### Document text
....................

Overwhelmed with anger and other emotions the past two weeks, I've started to really think more deeply about my work, with focus on my clients as well as what it means to serve those clients and fight against HIV/AIDS in the process. The past couple of weeks have been very challenging as I watched two woman whom I care deeply about lose their jobs as we all sit and wonder why. Each passing day is a struggle as I try to figure out my role at my agency and how to best provide for my clients.
I have learned a lot about compassion and non-judgment in the past few months from my colleagues. They have opened my eyes to what it means to be with our clients and how I can approach them in a way in which they will feel comfortable. I remember some of my first appointments back in September. As I would listen to my clients tell me of their struggles and hardships, I recall trying to connect with them on some level, as though I have been through struggles and hardships equivalent to theirs. Some of them would look at me as if I was crazy trying to get on their level. Others would nod and just keep talking. I have realized that there is no way in which I understand the struggles my clients go through each day or the challenges with which they are presented. I have no idea what it is like to live in poverty; to be discriminated against based on my appearance; to live with a life-long, life-threatening disease; to feel uncomfortable sharing my deepest secrets with the people who care most about me. I do not remember a time in my life in which I wasn't allowed my basic needs of survival - shelter, food, water, support. I cannot connect with my clients on that personal level in which we can both share our stories and find the similarities because, at the end of the day, I do not know what it is like to live in their shoes; my shoes are very different than theirs.
A recently published article that I read talks about a gay white man living with HIV who works for an HIV/AIDS service organization that serves mostly African-Americans living in poverty, much like the agency I work for. The article describes the man as middle class. He owns his own small business and works full time at the HIV/AIDS service organization. The author writes that his experience with HIV is much like that of the people whom he serves. As I read the article a bit more and started to feel like I knew the man they were writing about, I found myself thinking about my clients and their experiences with HIV. Most of the clients I have met share with me that they struggle financially each day. They make just enough each month to pay for their basic needs, and sometimes do not have enough money to maintain a nutritional diet. Remember Michael who did not have $12 to see his son play basketball? Many of my clients share such struggles. The man who the article was written about seemed to have enough money to not only pay for his basic needs and to maintain a nutritional diet, but he also has enough money to get his HIV medications with no outside help besides that from his private insturance company. My clients often do not have health insurance, and if they do, it is Medicaid. Medicaid does not provide them with enough money to cover their medication costs, which leads them to need to seek assistance with our agency or with a federal program called ADAP - AIDS Drug Assistance Program. Another irony I found in this article was how stigma still penetrates our society when it comes to HIV. Here is a white gay man with a good job who lives with HIV - similar to the face of AIDS in the 1980s when it was considered a "homosexual" disease. Rather than the article focusing on the changing demographics of today's population living with the virus, they chose to focus in on the stigma that has been associated with the virus since Day 1.

....................

### Problem statement
Write out the reflection on serving HIV/AIDS clients word for word, from "Overwhelmed with anger" to "for my clients.".

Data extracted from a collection
....................

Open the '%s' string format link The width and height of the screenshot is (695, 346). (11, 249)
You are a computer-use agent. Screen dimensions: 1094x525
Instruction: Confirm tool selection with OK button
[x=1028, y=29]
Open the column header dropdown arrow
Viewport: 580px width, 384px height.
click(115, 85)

....................

### Answer section
Overwhelmed with anger and other emotions the past two weeks, I've started to really think more deeply about my work, with focus on my clients as well as what it means to serve those clients and fight against HIV/AIDS in the process. The past couple of weeks have been very challenging as I watched two woman whom I care deeply about lose their jobs as we all sit and wonder why. Each passing day is a struggle as I try to figure out my role at my agency and how to best provide for my clients.